Exercise directions>
Reproduce all lines of the listing below in which the word "will" occurs.

Data for the task>
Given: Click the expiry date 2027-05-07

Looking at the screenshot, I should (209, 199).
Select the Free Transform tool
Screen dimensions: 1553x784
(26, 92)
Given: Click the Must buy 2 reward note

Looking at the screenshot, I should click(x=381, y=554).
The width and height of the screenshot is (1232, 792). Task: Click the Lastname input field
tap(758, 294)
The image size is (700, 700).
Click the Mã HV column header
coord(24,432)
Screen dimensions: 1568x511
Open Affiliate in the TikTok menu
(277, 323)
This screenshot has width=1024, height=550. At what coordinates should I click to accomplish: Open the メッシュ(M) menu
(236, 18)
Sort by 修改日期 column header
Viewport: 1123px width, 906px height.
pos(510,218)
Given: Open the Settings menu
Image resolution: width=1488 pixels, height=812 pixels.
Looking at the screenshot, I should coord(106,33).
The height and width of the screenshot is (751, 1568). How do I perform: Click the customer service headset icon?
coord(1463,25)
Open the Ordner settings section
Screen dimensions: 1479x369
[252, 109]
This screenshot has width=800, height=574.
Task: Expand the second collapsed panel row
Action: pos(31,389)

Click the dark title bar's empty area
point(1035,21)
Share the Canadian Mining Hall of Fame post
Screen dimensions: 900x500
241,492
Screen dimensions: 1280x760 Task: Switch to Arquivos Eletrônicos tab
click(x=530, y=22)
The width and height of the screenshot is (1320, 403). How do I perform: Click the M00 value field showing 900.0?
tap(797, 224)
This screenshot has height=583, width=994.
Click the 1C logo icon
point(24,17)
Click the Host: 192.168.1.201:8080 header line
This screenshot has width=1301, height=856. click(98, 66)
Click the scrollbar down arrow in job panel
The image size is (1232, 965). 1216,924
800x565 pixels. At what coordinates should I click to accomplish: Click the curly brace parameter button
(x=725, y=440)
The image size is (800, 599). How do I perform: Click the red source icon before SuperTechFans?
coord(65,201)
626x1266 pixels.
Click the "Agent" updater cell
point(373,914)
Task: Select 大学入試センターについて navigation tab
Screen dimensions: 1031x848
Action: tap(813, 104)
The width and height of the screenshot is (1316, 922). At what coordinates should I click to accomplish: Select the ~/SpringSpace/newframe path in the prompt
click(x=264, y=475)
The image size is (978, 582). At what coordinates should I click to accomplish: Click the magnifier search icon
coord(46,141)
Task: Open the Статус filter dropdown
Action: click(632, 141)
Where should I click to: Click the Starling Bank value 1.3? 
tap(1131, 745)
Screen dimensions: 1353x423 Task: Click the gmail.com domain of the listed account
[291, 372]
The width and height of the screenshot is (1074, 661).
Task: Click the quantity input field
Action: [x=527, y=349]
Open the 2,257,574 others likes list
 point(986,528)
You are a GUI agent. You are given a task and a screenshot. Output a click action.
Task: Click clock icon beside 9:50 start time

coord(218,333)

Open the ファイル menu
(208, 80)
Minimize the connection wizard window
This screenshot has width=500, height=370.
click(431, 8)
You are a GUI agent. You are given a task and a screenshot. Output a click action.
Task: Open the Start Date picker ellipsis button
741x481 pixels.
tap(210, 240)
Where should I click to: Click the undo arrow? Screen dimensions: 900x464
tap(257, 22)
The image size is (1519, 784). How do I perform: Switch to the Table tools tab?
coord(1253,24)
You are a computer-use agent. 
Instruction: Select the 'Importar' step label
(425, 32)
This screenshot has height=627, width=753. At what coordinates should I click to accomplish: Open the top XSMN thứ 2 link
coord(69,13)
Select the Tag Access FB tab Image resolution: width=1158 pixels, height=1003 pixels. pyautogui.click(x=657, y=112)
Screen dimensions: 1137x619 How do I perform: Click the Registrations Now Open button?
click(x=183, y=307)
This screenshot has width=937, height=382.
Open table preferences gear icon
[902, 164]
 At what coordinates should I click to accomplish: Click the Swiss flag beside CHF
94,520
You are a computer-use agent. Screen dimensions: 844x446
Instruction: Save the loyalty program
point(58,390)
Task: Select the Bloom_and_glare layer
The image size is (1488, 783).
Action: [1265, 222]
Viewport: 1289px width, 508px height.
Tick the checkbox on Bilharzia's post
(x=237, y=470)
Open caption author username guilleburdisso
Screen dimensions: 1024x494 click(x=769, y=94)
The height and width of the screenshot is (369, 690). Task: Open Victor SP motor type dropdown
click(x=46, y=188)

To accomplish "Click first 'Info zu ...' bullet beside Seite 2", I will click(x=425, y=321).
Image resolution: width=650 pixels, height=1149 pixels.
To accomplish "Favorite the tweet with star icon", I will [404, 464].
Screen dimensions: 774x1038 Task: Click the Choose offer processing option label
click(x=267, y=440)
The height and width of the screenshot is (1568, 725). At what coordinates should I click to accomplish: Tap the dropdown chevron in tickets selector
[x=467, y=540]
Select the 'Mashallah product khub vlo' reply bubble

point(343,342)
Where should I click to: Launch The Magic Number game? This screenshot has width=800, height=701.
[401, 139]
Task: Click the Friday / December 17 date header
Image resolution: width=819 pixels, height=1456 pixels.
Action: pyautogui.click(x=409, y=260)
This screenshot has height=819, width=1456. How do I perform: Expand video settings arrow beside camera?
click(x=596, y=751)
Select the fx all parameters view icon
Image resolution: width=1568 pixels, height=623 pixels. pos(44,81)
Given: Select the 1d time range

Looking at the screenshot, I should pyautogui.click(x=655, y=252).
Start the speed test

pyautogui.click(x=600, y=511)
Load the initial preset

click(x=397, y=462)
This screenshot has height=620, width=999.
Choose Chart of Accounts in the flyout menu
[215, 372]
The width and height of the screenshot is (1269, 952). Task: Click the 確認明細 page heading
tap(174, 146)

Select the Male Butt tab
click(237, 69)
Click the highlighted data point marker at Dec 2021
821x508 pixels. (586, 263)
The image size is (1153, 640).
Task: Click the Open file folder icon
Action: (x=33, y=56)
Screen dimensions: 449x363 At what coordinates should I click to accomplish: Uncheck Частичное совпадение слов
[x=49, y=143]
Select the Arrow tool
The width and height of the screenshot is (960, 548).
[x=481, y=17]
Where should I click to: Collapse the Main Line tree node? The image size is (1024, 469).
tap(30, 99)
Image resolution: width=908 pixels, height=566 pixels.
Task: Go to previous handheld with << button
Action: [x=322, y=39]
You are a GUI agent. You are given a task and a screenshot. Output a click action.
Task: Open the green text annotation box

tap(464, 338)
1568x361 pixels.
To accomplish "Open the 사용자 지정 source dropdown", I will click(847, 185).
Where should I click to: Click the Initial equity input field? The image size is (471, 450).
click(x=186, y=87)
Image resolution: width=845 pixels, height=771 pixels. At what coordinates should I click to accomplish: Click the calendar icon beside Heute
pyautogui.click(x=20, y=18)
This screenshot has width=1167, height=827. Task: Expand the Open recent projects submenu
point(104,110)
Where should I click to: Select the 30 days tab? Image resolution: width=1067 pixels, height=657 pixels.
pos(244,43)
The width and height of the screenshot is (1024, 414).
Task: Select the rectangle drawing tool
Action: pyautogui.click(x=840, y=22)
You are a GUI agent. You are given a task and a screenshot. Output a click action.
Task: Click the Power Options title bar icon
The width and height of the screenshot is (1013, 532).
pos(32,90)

Solution to the exercise>
To accomplish "Click first 'Info zu ...' bullet beside Seite 2", I will click(x=425, y=321).
To accomplish "Favorite the tweet with star icon", I will [404, 464].
To accomplish "Open the 사용자 지정 source dropdown", I will click(847, 185).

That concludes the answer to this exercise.